Alors, bien sûr, je prends le risque de perdre une partie de mes lecteurs de gauche (majoritaires il faut bien le dire) en faisant un article sur un discours de Séguin…mais j’assume le risque. Pour tenter de garder certains d’entre eux quand même, je conclue l’article par une longue citation de Lordon sur le même thème de la souveraineté des peuples mise à mal par la mondialisation. Il me semble de toute façon que cette question est essentielle, déborde largement le clivage droite-gauche, et ne doit pas surtout pas être abandonnée au FN sous sa forme nationaliste extrémiste.

Je ne connais pas bien le parcours de Séguin, et je dois avouer que je ne l’ai jamais vraiment apprécié même si je préférais à priori sa position de « gaulliste social » attaché dans une certaine mesure à notre modèle social français et méfiant vis à vis du libre-échange généralisé, à celle de la droite néolibérale pure et dure à la Sarko.
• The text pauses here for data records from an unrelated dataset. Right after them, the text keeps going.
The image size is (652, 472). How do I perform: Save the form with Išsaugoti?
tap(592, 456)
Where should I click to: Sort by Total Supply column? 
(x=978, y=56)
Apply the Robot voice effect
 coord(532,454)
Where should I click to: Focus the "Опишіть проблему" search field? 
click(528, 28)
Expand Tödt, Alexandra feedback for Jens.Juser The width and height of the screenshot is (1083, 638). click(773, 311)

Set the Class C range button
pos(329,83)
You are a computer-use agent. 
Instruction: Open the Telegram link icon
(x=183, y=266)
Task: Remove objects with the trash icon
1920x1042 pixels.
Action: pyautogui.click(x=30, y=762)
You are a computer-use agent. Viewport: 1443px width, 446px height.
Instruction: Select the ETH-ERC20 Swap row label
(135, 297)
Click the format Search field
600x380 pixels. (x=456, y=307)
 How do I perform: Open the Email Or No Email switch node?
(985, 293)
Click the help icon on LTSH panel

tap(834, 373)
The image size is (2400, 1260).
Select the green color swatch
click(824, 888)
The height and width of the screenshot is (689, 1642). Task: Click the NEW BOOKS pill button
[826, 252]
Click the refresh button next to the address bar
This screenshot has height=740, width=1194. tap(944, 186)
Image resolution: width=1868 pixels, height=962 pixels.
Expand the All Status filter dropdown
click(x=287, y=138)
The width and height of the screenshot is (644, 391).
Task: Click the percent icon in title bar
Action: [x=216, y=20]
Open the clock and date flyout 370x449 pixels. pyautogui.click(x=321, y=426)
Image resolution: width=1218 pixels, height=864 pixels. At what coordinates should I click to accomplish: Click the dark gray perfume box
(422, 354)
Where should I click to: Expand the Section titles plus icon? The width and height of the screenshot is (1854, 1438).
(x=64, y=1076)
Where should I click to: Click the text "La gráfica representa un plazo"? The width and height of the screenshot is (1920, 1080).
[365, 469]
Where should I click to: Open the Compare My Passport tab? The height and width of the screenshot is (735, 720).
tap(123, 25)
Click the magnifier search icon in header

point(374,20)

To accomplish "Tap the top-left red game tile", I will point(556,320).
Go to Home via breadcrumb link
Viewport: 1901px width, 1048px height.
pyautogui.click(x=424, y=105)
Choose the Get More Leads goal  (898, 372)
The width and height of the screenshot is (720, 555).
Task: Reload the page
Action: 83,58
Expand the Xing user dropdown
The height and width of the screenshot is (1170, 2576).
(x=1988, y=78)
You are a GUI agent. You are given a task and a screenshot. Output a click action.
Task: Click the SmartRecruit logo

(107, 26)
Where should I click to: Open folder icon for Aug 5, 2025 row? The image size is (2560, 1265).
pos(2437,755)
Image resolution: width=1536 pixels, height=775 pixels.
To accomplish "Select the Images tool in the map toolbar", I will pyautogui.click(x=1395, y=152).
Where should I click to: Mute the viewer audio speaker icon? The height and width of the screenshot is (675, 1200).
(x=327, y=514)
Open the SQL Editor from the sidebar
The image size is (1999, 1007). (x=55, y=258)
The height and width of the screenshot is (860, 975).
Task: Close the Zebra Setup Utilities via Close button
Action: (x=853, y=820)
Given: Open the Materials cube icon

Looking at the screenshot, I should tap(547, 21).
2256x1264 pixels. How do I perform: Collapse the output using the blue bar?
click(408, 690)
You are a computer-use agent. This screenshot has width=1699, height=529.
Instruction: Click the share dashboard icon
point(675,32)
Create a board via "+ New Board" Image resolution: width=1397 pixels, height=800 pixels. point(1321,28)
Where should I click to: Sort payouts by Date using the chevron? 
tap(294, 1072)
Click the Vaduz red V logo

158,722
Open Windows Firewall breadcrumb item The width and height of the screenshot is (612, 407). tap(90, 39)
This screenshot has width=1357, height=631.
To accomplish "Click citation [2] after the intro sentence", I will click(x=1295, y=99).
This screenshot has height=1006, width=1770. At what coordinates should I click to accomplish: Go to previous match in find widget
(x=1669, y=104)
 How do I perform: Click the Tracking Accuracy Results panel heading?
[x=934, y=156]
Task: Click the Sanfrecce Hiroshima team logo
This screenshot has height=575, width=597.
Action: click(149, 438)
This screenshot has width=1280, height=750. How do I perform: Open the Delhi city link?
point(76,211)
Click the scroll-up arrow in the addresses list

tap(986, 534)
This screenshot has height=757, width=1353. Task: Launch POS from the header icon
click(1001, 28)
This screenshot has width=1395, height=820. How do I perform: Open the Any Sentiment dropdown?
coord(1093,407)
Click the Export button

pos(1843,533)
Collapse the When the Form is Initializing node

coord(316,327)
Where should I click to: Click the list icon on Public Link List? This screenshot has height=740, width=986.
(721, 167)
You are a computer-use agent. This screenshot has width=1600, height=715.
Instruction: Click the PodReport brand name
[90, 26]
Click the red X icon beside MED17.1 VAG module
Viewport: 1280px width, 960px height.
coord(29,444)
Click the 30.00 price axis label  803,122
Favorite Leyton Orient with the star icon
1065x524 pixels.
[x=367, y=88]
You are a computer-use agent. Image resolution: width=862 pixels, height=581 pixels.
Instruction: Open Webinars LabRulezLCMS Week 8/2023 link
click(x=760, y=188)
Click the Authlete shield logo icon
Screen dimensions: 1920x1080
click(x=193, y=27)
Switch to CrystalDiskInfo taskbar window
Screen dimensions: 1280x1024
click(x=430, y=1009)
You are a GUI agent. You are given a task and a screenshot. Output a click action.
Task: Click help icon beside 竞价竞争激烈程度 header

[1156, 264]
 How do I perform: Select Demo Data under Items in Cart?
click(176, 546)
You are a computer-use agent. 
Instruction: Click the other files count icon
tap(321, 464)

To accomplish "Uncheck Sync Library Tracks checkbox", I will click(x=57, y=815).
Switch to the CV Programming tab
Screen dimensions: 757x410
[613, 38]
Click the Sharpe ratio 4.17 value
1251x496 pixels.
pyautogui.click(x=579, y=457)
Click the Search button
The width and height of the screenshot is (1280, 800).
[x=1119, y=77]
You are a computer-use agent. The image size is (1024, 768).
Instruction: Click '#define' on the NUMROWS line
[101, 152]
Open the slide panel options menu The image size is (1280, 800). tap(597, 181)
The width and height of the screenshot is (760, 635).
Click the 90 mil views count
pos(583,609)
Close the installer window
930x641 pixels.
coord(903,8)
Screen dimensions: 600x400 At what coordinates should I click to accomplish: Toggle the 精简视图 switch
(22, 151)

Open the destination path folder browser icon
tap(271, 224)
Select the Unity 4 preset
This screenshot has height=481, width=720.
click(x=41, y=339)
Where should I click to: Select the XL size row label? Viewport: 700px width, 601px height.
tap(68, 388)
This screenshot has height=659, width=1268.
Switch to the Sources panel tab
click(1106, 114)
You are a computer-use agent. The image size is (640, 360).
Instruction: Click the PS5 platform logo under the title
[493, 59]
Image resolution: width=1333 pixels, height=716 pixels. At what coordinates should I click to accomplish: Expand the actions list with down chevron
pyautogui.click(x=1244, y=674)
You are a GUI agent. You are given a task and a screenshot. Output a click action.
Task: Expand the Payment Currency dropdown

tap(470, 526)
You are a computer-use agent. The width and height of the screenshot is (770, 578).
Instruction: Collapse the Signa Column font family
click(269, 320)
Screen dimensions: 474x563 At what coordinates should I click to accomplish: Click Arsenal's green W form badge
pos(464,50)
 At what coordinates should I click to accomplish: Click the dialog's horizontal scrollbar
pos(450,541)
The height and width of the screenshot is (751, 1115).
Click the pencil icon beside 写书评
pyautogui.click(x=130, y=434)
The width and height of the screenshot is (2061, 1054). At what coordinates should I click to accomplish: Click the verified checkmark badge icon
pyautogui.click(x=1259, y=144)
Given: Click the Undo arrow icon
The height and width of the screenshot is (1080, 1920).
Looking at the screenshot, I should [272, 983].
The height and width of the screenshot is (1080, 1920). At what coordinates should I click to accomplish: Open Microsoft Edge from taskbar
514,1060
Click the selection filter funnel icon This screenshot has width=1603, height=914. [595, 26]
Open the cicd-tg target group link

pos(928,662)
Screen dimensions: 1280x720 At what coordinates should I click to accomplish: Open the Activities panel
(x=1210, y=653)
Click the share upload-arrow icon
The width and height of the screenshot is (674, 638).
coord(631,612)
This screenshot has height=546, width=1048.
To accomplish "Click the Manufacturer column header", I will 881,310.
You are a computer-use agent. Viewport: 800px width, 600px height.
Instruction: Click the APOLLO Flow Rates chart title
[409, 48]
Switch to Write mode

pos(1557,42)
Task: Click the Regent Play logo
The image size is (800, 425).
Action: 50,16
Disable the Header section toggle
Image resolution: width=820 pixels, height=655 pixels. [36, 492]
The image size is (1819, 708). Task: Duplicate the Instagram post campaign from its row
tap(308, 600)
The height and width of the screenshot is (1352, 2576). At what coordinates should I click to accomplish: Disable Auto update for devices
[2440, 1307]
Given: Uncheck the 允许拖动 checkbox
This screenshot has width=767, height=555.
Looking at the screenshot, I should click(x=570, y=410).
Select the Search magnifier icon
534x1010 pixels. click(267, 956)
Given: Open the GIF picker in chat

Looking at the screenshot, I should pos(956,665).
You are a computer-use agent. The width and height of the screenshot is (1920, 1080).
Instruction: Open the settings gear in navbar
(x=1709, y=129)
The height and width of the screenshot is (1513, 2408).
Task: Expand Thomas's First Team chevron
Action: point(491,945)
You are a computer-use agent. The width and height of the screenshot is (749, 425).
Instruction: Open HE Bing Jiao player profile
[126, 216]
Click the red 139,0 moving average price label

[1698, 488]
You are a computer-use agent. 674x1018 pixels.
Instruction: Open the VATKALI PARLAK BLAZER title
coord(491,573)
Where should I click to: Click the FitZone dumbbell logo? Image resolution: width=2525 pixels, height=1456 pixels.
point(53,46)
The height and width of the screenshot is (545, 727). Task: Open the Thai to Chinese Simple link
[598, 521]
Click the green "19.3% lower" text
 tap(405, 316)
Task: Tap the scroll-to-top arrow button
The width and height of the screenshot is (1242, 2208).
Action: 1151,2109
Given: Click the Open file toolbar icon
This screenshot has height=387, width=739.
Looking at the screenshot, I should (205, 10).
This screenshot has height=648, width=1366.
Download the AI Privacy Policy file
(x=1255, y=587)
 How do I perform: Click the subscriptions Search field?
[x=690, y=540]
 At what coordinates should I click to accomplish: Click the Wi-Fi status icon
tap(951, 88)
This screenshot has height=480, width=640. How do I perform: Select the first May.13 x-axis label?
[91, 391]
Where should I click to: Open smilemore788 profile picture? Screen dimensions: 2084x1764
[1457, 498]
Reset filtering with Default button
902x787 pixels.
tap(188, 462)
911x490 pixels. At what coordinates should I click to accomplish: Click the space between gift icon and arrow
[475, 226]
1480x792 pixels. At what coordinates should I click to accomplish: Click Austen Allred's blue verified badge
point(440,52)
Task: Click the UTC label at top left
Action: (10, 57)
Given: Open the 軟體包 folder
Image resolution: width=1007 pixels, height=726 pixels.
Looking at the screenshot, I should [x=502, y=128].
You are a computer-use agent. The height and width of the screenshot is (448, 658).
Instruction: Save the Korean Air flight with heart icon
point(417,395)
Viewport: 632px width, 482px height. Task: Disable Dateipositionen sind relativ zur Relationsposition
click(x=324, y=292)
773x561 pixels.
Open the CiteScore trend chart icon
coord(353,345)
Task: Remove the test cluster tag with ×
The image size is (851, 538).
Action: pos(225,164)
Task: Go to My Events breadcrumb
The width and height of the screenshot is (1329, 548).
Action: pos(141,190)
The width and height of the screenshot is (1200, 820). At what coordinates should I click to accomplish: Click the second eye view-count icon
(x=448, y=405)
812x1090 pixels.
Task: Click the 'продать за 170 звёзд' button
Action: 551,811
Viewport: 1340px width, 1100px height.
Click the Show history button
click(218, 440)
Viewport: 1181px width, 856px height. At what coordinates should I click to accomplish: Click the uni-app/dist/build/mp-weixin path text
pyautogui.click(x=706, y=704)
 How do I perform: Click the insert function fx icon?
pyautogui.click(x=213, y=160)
J’ai lu malgré tout que comme Ministre du Travail en 86-88, il avait mis en œuvre des réformes très libérales, et constaté par ailleurs que la plupart des séguinistes, du type Fillon par exemple, se sont au fur et à mesure des années 90 rangés au libéralisme et à la pensée unique que Séguin pourfendait pourtant avec un talent certain. Finalement, il n’y a peut être plus que Dupont-Aignan aujourd’hui qui reprend une part de cette héritage. Quoi qu’il en soit, cela n’enlève rien à la qualité de ce discours de mai 1992, surtout lorsqu’on le compare aux promesses socialistes de la même époque sur l’euro et l’Europe sociale. Je ferai peut être bientôt un article du même genre sur un discours tout aussi passionnant de Mendès France sur l’Europe, en 1957 cette fois.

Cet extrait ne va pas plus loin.